|Forum Archaeologiae - Zeitschrift für klassische Archäologie 35 / VI / 2005|
Did the consumption of household artefacts reflect and interact with the cultural, political and socio-economic patterning in early imperial Asia Minor? Do we, in other words, have a cause to approach the process of Romanization from things as simple as pottery and glass? Can objects and artefacts have formed part of communication strategies, demonstrating the position of communities, regions or classes?
The early imperial period has previously been defined as the tableware boom period, with new or redesigned lines of sigillata production representing a unique phase of empire-wide cultural integration. In the case of glass wares, the cataclysm that brought glass vessels on every one's table, was, without a doubt the invention of glass blowing. Do such features of integration equal with Romanization in the East, however?

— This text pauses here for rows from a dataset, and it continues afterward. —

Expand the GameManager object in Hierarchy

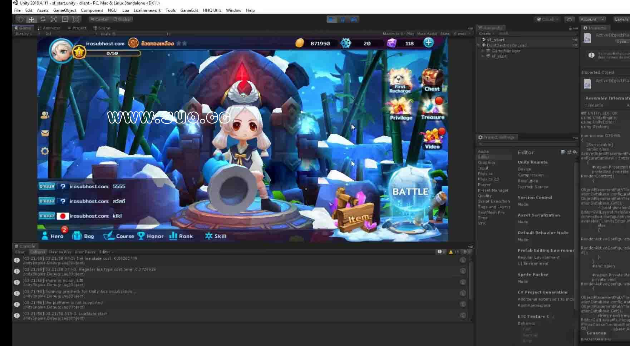(x=483, y=51)
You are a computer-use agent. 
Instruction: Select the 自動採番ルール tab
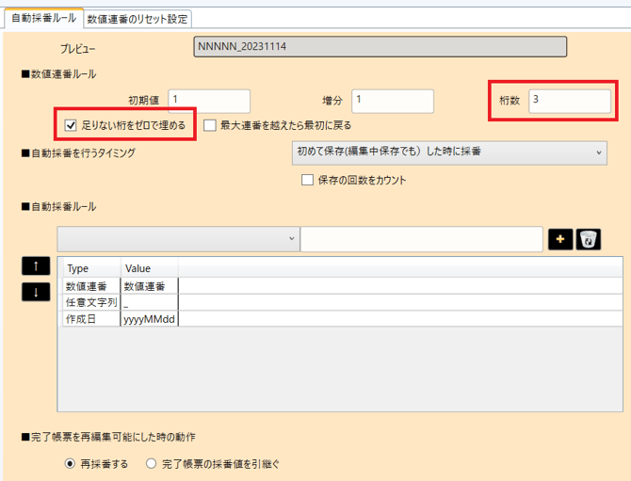42,18
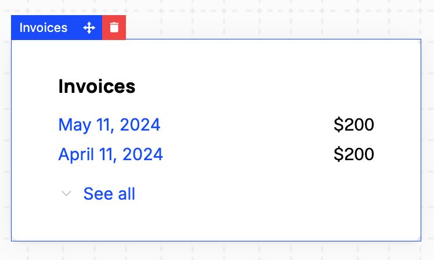Click empty dotted canvas below the card

216,251
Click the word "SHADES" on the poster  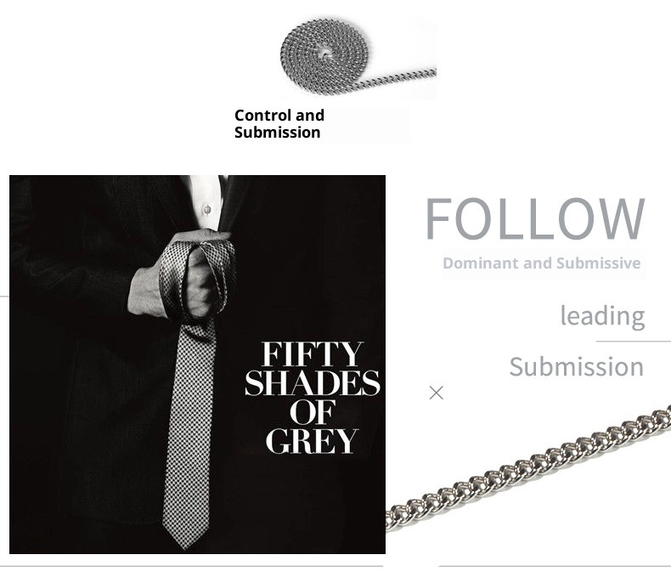(x=312, y=382)
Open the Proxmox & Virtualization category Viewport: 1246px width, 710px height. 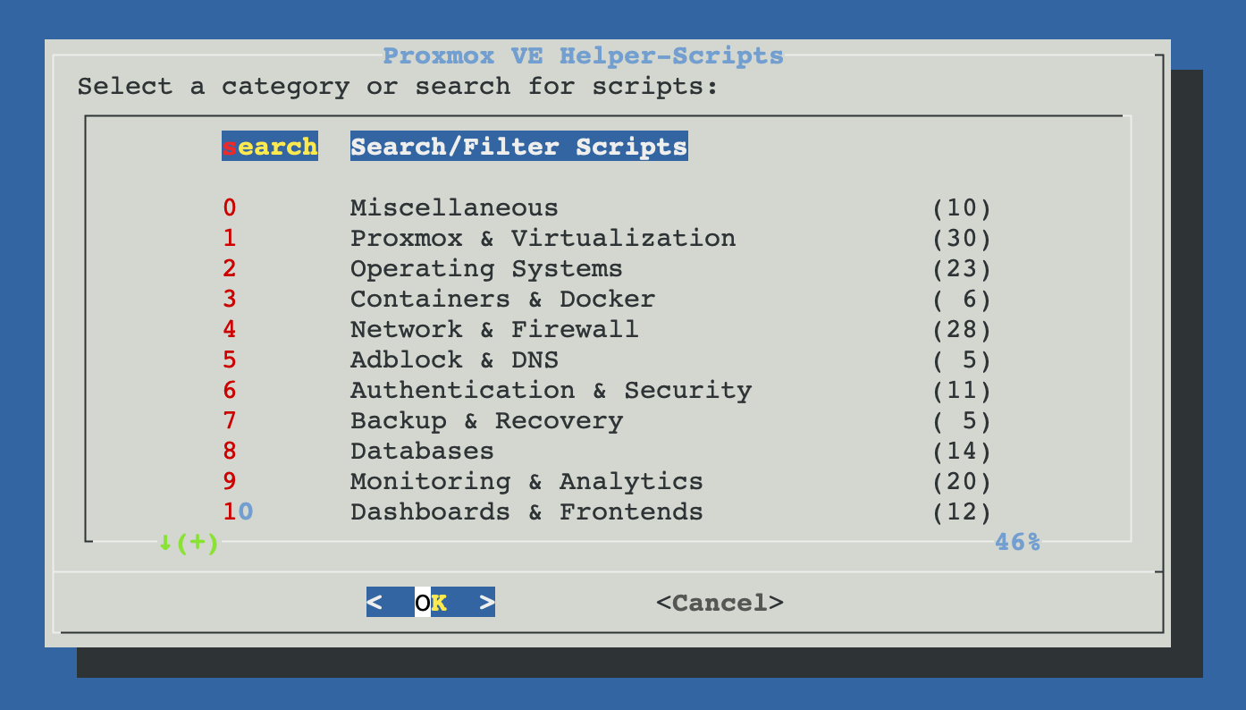tap(543, 239)
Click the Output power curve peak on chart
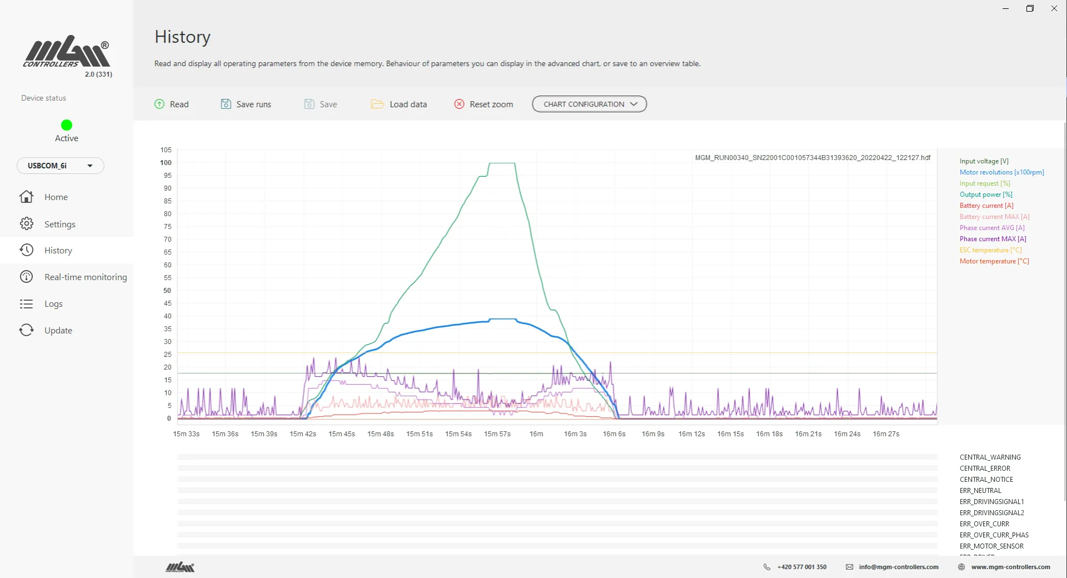 coord(502,163)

We view Romanization as complex, yet dynamic processes of dialectical exchange. In order to establish the pattern, speed and flow of the dialectical exchange, however, we need to be dealing with issues such as official policy, local communities' responses, regional rivalry, ethnicity, people displaying different loyalties and the working of Roman cultural packages. Therefore, a weaker, more open and creative definition of the concept Romanization is most advisable, best approached by the idea of cultural bricolage, describing 'a process in which new cultural items are obtained by means of attributing new functions to previously existing ones', resulting in 'a complex patchwork made of elements of various age and provenance: some of them are new, but many others are old elements, refunctionalized in new forms and made to serve new purposes within new contexts'.
In this respect, the mixed message of Romanization should be considered:
1. against a much wider chronological framework, illustrated by the role late Hellenistic Delos played in the distribution pattern of early eastern sigillata A, the survival of Sagalassos red slip ware in the third century AD, and the distribution pattern of late Roman African red slip ware as a function of the shifting of gravity of economic activity towards the East.
2. in its proper context, illustrated by the non-Italian sigillata inspired, yet traditional Hellenistic typology of early imperial, mass produced Sagalassos red slip ware (Fig. 1a), or, in general, the differential effect of Italian sigillata on the concept and distribution of the other types of eastern sigillata (Fig. 1b)
3. in its proper social context.
In this respect, any typology of the common types of tableware in the Roman East results from a model of negotiation. On the one hand, there is the elite, who provided the investment in the craft and the socio-cultural matrix of the typologies. On the other hand, in conceiving typologies of household artefacts the elite had to take the mastery of the craftsmen into account, as well as the potential customers. The resulting balance is by nature socially charged, allowing different groups to experience different messages. Considering the historical reality that Rome was a well-structured empire, the attested patterns of socio-cultural influence should come perhaps less as a surprise. The central question is whether all of these manifestations are to be equalled with Romanization. In the sense that it helped identities vis-à-vis the central authorities, it is perhaps useful to talk about Romanization. But most probably the majority of the patterns of socio-cultural influence happened to the people, who were not necessarily aware or even interested in the background of things. The problem is of course, where to draw the line and the fact that drawing only one line, in this case, will surely not be sufficient.
Bibliography: J. Poblome and M. Zelle, The Tableware Boom. A Socio-Economic Perspective van Western Asia Minor, in: C. Berns, H. Van Hesberg, L. Vandeput and M. Waelkens (eds) Patris und Imperium. Kulturelle und politische Identität in den Städten der römischen Provinzen Kleinasiens in der frühen Kaiserzeit, Leuven 2002, 275-287; N. Terrenato, The Romanization of Italy: global acculturation or cultural bricolage?, in: C. Forcey, J. Hawthorne and R. Witcher (eds) TRAC '97. Proceedings of the Seventh Annual Theoretical Roman Archaeology Conference, Oxford 1998, 23; D. Malfitana, J. Poblome and J. Lund, Late Hellenistic imports of eastern sigillata A in Italy. A socio-economic perspective, Babesch 80, 2005, 199-212; J. Poblome, P. Talloen, R. Brulet and M. Waelkens (eds) Early Italian Sigillata. The chronological framework and trade patterns (Babesch Supplement 10) Leuven 2004.